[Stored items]
***
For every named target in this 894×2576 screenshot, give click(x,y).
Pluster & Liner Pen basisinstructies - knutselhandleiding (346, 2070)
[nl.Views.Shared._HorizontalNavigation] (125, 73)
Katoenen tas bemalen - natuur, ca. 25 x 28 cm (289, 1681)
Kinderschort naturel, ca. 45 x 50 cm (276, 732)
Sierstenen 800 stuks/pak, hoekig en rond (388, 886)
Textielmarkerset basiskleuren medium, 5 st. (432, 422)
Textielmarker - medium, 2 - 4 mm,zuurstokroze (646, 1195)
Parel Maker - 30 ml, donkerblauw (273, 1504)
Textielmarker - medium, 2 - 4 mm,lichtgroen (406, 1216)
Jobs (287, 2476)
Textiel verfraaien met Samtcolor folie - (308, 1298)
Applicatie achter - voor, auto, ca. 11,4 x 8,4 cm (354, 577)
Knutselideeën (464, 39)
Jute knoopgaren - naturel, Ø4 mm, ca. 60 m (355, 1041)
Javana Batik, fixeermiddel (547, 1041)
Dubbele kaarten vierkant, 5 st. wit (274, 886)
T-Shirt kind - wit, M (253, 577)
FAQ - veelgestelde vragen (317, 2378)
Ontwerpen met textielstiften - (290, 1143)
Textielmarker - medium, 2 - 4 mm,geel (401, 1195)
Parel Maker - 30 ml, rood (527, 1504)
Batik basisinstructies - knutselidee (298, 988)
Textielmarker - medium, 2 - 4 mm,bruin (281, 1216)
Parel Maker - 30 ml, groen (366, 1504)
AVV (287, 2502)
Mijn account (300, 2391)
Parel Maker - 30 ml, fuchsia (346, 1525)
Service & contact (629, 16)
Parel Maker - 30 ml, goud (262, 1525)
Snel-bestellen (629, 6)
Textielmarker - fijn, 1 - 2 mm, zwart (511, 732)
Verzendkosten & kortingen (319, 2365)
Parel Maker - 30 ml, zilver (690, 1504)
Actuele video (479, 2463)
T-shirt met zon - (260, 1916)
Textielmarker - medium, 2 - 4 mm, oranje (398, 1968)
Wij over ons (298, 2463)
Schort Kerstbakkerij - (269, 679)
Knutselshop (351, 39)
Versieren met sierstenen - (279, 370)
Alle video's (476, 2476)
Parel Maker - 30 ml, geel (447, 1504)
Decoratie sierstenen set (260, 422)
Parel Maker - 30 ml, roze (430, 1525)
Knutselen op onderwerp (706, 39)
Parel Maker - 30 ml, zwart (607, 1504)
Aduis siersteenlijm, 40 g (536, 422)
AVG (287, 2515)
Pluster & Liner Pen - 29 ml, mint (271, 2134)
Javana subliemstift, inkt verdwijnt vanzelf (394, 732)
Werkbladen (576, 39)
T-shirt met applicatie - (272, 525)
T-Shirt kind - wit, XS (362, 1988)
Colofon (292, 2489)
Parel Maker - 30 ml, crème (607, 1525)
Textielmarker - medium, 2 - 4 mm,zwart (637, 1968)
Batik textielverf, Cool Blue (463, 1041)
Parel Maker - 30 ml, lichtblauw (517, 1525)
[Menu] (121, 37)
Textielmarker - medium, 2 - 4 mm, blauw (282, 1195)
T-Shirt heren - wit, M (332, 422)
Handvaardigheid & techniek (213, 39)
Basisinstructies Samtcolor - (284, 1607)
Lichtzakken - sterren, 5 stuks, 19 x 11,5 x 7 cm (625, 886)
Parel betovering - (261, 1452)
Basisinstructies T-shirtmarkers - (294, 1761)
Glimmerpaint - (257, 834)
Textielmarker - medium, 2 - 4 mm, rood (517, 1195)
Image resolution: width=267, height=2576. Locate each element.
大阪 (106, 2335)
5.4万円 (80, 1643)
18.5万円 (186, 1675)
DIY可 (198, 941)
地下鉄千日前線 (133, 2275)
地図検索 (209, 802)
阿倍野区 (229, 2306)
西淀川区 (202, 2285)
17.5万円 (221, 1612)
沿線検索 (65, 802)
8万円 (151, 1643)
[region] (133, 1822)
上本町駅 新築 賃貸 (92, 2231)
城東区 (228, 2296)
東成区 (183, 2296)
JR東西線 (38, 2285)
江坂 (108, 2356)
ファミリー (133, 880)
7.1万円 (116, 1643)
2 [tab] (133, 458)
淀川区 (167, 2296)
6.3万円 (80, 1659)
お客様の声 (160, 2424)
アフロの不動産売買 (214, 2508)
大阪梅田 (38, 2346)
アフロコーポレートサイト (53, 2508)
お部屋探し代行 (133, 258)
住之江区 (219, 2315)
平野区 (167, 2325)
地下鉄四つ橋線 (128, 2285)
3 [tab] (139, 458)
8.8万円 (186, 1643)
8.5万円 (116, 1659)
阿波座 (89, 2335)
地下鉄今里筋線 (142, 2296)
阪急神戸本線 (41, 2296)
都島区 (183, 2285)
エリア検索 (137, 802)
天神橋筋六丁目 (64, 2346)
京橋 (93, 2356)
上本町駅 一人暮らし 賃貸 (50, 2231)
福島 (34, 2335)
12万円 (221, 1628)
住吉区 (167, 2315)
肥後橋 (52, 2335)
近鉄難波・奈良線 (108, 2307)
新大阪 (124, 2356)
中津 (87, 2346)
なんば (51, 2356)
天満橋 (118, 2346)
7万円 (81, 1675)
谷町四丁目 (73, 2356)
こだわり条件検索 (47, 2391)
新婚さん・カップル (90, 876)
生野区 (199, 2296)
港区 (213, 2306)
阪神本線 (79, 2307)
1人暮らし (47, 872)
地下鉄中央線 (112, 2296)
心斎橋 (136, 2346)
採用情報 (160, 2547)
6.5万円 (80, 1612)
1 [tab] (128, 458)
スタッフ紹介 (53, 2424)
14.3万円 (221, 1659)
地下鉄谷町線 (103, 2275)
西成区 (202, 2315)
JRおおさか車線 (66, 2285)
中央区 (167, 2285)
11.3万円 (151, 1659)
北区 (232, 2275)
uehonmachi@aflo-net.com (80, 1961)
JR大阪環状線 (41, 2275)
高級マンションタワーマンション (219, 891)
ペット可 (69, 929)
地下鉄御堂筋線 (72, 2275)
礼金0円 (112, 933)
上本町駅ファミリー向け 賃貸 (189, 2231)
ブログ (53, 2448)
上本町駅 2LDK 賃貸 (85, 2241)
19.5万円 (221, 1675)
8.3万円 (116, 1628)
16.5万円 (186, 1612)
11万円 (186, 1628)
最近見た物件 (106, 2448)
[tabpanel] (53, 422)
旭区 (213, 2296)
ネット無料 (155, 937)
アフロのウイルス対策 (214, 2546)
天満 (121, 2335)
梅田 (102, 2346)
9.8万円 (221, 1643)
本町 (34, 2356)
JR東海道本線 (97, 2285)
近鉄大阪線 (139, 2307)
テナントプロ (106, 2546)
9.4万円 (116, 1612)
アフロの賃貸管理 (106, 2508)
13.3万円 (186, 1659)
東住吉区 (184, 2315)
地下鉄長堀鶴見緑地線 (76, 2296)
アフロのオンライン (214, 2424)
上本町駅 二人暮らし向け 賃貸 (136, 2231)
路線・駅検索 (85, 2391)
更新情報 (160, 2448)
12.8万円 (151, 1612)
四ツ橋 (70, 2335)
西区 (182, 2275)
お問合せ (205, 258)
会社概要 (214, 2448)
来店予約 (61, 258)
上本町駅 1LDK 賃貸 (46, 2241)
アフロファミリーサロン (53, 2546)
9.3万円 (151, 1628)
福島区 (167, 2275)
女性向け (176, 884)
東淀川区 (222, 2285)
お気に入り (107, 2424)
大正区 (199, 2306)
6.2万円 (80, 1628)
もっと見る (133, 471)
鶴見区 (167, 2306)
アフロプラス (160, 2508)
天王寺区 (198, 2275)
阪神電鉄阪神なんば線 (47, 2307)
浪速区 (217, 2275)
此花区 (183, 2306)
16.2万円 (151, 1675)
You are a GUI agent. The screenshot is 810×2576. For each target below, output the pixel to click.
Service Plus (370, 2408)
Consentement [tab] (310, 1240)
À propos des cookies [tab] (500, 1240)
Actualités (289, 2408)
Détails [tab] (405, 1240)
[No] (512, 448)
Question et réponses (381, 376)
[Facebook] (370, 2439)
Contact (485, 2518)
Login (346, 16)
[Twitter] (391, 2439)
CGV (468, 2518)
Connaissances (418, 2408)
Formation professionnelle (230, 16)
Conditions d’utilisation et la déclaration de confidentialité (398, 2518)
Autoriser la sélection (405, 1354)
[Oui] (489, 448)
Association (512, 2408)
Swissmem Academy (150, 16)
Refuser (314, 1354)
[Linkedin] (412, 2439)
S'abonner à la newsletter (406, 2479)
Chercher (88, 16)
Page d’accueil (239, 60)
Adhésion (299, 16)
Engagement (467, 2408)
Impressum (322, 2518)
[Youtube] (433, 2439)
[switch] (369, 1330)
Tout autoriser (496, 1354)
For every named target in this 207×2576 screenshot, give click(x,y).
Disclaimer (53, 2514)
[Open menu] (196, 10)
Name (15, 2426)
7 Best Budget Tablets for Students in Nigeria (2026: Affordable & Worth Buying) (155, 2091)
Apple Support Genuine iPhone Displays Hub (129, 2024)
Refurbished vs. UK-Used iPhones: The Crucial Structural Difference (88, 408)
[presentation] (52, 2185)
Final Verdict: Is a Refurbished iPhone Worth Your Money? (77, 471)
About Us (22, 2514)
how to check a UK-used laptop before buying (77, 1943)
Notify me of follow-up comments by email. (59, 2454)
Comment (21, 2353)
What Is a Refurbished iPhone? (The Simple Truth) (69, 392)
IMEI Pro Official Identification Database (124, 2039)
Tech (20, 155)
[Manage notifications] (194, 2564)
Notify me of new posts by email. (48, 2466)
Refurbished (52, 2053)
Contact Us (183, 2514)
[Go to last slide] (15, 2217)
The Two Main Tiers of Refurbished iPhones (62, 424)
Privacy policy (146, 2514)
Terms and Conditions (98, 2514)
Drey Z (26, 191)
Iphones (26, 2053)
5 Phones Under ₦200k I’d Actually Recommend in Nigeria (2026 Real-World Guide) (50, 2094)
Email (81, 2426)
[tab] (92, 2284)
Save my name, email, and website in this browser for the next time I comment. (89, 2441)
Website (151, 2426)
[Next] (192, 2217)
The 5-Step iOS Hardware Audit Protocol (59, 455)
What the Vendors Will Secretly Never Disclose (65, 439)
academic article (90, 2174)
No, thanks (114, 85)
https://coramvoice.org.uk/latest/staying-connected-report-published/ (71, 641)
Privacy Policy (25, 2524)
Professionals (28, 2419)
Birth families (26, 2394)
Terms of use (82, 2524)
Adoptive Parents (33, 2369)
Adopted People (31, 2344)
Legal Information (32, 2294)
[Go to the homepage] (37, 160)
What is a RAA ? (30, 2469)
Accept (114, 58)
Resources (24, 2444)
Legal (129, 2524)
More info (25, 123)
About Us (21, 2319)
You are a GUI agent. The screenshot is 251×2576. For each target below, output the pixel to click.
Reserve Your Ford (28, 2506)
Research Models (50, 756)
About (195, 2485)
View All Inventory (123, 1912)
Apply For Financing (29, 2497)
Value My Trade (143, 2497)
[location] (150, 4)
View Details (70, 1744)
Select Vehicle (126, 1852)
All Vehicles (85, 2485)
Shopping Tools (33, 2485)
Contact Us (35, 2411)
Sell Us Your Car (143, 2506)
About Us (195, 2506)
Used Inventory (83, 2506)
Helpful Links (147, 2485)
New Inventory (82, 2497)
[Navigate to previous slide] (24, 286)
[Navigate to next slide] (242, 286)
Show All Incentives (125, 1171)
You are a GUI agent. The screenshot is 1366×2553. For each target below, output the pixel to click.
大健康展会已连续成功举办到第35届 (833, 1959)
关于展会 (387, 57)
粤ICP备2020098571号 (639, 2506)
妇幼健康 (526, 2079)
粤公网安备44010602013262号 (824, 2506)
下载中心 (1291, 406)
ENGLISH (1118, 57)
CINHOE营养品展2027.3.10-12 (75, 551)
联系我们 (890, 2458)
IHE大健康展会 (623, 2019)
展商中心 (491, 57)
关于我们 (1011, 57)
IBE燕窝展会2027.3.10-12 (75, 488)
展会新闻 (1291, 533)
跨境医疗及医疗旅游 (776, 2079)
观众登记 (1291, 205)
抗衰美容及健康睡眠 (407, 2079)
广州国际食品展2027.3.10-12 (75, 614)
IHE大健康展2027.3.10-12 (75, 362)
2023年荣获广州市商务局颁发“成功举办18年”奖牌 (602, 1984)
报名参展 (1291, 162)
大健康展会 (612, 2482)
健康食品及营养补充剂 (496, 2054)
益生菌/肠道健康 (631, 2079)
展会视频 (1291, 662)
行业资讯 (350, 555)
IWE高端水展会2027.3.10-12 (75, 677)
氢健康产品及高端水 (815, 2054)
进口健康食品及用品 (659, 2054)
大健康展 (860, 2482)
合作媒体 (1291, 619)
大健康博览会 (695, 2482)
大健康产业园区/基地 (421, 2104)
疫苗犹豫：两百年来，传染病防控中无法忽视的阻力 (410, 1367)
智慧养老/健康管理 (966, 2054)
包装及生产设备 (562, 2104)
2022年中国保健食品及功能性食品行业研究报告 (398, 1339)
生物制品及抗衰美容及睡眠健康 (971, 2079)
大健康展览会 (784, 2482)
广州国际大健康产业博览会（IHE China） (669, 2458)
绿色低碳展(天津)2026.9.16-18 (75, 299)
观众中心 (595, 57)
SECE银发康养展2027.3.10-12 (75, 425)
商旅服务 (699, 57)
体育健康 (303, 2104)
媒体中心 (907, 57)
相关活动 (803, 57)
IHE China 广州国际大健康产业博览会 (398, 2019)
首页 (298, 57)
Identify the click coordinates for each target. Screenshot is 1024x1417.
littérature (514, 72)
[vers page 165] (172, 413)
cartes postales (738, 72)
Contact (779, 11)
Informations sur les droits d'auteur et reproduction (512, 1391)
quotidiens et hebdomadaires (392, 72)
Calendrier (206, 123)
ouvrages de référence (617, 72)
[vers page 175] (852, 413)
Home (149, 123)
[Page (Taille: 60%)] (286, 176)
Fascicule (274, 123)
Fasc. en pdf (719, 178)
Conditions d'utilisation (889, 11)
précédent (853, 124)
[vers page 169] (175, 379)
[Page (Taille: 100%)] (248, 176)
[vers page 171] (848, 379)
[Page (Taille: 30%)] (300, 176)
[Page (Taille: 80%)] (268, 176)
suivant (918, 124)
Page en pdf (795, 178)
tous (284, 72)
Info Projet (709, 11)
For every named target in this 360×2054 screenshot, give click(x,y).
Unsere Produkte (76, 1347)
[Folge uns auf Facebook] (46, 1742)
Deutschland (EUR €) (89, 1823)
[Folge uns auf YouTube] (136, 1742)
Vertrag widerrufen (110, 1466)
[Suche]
***
WORK REQUEST:
The response must consist solely of the lines from the first line of the entries through the line containing "Jobs (287, 2476)", repeated exactly.

TASK SOLUTION:
For every named target in this 894×2576 screenshot, give click(x,y).
Pluster & Liner Pen basisinstructies - knutselhandleiding (346, 2070)
[nl.Views.Shared._HorizontalNavigation] (125, 73)
Katoenen tas bemalen - natuur, ca. 25 x 28 cm (289, 1681)
Kinderschort naturel, ca. 45 x 50 cm (276, 732)
Sierstenen 800 stuks/pak, hoekig en rond (388, 886)
Textielmarkerset basiskleuren medium, 5 st. (432, 422)
Textielmarker - medium, 2 - 4 mm,zuurstokroze (646, 1195)
Parel Maker - 30 ml, donkerblauw (273, 1504)
Textielmarker - medium, 2 - 4 mm,lichtgroen (406, 1216)
Jobs (287, 2476)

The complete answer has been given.